If the authors’ assessment holds true, the implications for the future are significant and worrisome:

  1. Risk of Digital Lockdown
    If bots continue unchecked, institutions may increasingly lock down public collections behind logins or firewalls. This would reverse decades of progress in digital democratization and accessibility of cultural heritage.

  2. Erosion of the Public Commons
    The unregulated harvesting of public knowledge by private AI firms commodifies the commons without accountability or reciprocity. This threatens the sustainability of shared cultural and educational infrastructure.

  3. Regulatory and Ethical Vacuum
    Current frameworks are inadequate. Technical controls like robots.txt are ignored, and legal recourse is elusive because bot identities are masked and jurisdictions differ. This vacuum enables exploitative behavior that undermines public trust in openness.

  4. Cascading Impact on Research and Education
    Collateral damage includes academic research, digital humanities projects, and citizen science initiatives—all of which often rely on the same scraping methods as bots, but at a smaller, respectful scale. Institutions risk becoming overly cautious or defensive, which would curtail innovation and inquiry.

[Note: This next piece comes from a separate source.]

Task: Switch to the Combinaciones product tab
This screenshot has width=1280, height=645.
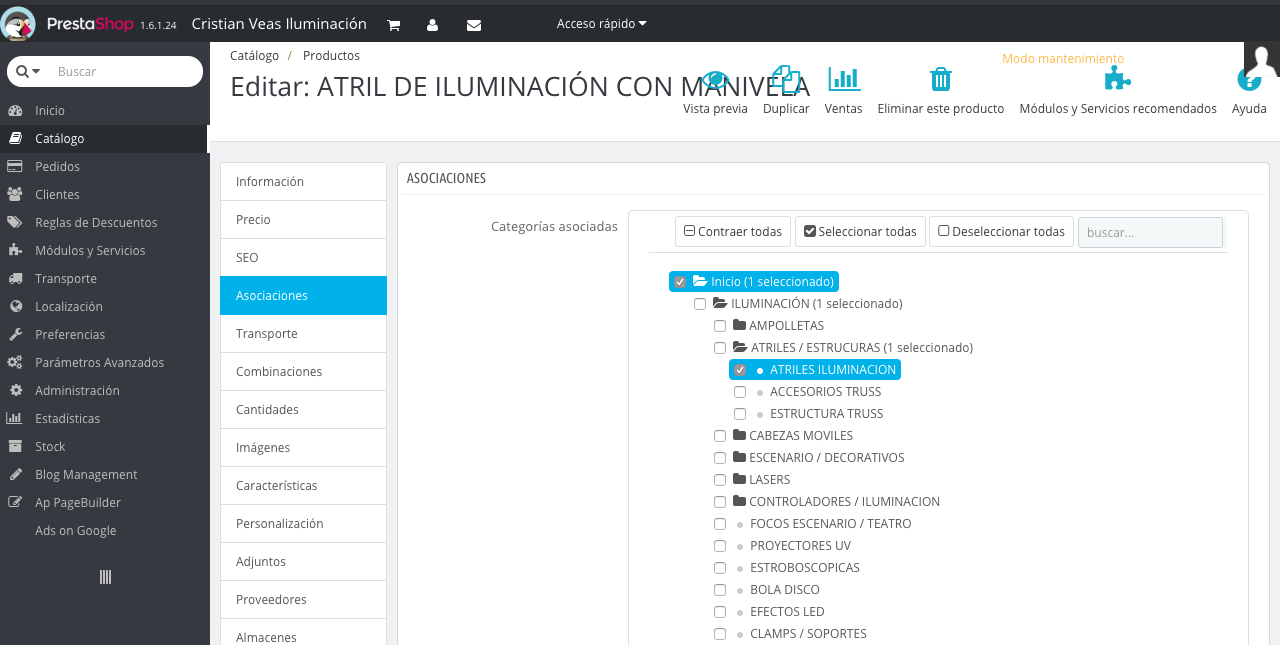Action: (x=303, y=372)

  5. Precedent for Other Sectors
    GLAM institutions are the canaries in the coal mine. As AI-driven scraping expands into education, journalism, and non-profit sectors, similar technical and ethical battles will emerge. What happens here will echo across digital society.

Conclusion: Are the Authors Correct?

Yes—the authors are correct in identifying a widespread and growing problem that threatens the infrastructure, philosophy, and viability of open cultural heritage online. The report is methodically compiled, empirically grounded, and measured in tone. While it acknowledges limitations in scope and data collection, the consistency of experiences across institutions suggests the phenomenon is neither isolated nor temporary.

What Should Happen Next?

  1. Legal Innovation and Policy Intervention
    Governments and international bodies must consider new regulatory mechanisms, such as mandatory bot identification and data scraping consent protocols. This might include strengthening digital provenance requirements and enabling legal remedies for scraping abuse.

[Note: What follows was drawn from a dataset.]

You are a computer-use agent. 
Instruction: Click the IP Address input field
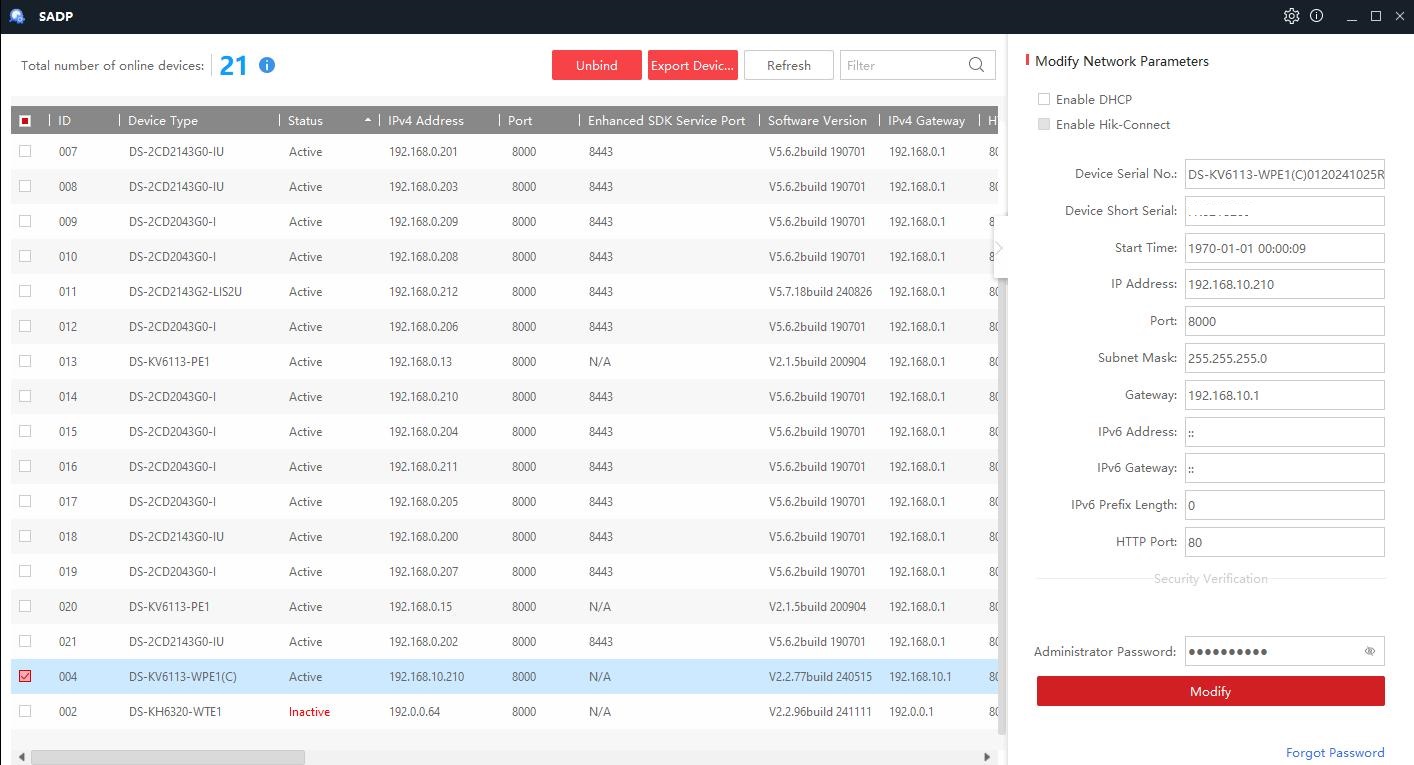tap(1283, 284)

  2. Ethical AI Development Standards
    AI developers must take responsibility for how data is collected. Models trained on scraped cultural data should embed reciprocity—either by supporting hosting costs, contributing to infrastructure, or offering transparent opt-outs.

  3. Investment in Defensive Infrastructure for GLAM
    National and philanthropic bodies should fund resilient digital infrastructure for vulnerable institutions, enabling them to defend against abusive scraping while maintaining openness.

  4. Reimagining “Open” in an AI Era
    The open movement must revisit its definitions. If openness becomes synonymous with exploitation, it risks losing its moral and practical appeal. New norms are needed to balance access with sustainability and ethical responsibility.

In sum, this report is a clarion call: a technologically sophisticated, ethically nuanced, and politically timely examination of how unbridled AI data collection may be undermining the very foundations of digital cultural heritage. If society wishes to preserve open access to knowledge and history, urgent action—legal, technical, and philosophical—is required.